The measure—funded primarily by boosting the federal tax on cigarettes by 61 cents, to $1 a pack—sailed through the House earlier Wednesday on a largely party-line vote of 290-135. The Senate approved the bill last week.
The swift passage came in marked contrast to the economic recovery package, which is mired in debate on Capitol Hill despite pleas from Obama for congressional action.
The children's health bill was an early benchmark in the planned Democratic campaign to reshape the nation's health-care system over the next two years.
"The way I see it, providing coverage to 11 million children … is a down payment on my commitment to cover every single American," Obama said before signing the bill in the White House.
The new president also drew on language from an era decades earlier, when Washington more openly embraced the expansion of the government-funded safety net. "We're not a nation that leaves struggling families to fend for themselves," he said.
SCHIP, as the program is called, was created in the late 1990s when President Bill Clinton and a Republican Congress addressed concerns that families who earned too much to qualify for public assistance through Medicaid nonetheless could not afford insurance for their children.
The federal poverty line for a family of four was $21,200 in 2008, while family insurance premiums averaged about $12,680, according to the Kaiser Commission on Medicaid and the Uninsured in Washington.
Most of the 7 million children now enrolled in SCHIP programs nationwide come from families with incomes less than twice that of the poverty line. However, several states have opened the program to families making more.
About 30 million of the nation's poorest children receive health care through Medicaid.
Democrats made expanding the popular SCHIP program a top priority when they took control of Congress in 2007 following 12 years of mostly Republican control.
Bush vigorously opposed the move, twice vetoing SCHIP legislation despite substantial GOP support for the bills. He vetoed just 10 bills during his presidency.
On Wednesday, Republican lawmakers echoed many of the former president's critiques.

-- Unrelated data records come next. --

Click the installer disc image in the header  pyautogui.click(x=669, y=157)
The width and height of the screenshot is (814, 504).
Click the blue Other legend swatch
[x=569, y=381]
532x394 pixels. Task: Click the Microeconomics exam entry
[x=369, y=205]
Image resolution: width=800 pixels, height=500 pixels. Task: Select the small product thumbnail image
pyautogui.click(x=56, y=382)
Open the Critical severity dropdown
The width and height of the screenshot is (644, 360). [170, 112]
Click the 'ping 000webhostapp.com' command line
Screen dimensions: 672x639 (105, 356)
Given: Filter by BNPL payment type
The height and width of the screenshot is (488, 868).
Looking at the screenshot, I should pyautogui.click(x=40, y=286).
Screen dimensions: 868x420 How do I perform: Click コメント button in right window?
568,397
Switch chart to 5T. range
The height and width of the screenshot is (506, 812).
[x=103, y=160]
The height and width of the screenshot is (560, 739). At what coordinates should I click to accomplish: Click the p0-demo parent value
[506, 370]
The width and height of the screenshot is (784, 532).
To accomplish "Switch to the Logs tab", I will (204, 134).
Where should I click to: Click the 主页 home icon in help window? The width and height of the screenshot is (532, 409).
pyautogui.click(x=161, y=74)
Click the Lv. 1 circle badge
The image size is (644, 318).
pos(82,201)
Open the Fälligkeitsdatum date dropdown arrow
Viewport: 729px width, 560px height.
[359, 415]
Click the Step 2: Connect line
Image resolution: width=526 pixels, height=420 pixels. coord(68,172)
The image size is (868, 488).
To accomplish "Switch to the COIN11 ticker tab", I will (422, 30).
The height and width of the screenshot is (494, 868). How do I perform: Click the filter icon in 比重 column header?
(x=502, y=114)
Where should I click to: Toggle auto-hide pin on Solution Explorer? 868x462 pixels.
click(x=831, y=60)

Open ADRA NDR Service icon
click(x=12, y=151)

"The Democrats continue to push their government-run health-care agenda—universal coverage, as they call it," said Rep. Pete Sessions (R-Texas), who helped lead opposition to the bill.
Republicans also chafed at provisions that would allow states to provide insurance to the children of legal immigrants who have been in the country for less than five years and loosen identification requirements for those enrolling.
GOP lawmakers said that would result in illegal immigrants also receiving taxpayer assistance.
They also complained that the bill did not do enough to ensure that the most needy children receive coverage.
Republicans called for rules that would prohibit states from offering insurance to middle-income families unless states could ensure that more lower-income children had been enrolled, a requirement that many SCHIP advocates said was unworkable.
Facing overwhelming support for the SCHIP expansion, GOP lawmakers could do little to slow the momentum for the bill.
Groups ranging from the insurance industry to organized labor to the March of Dimes rallied behind the legislation.
Immigrant advocates applauded the end of the five-year waiting period that they said had prevented hundreds of thousands of children from gaining access to preventive care and driven up health-care costs by forcing many to rely on emergency rooms for health care.
But there also were signs of the difficulties that may confront Obama and his Democratic allies in their push to win GOP support for overhauling the nation's health-care system.
The SCHIP bill attracted 40 Republican votes in the House on Wednesday, fewer than the number won for similar legislation in 2007.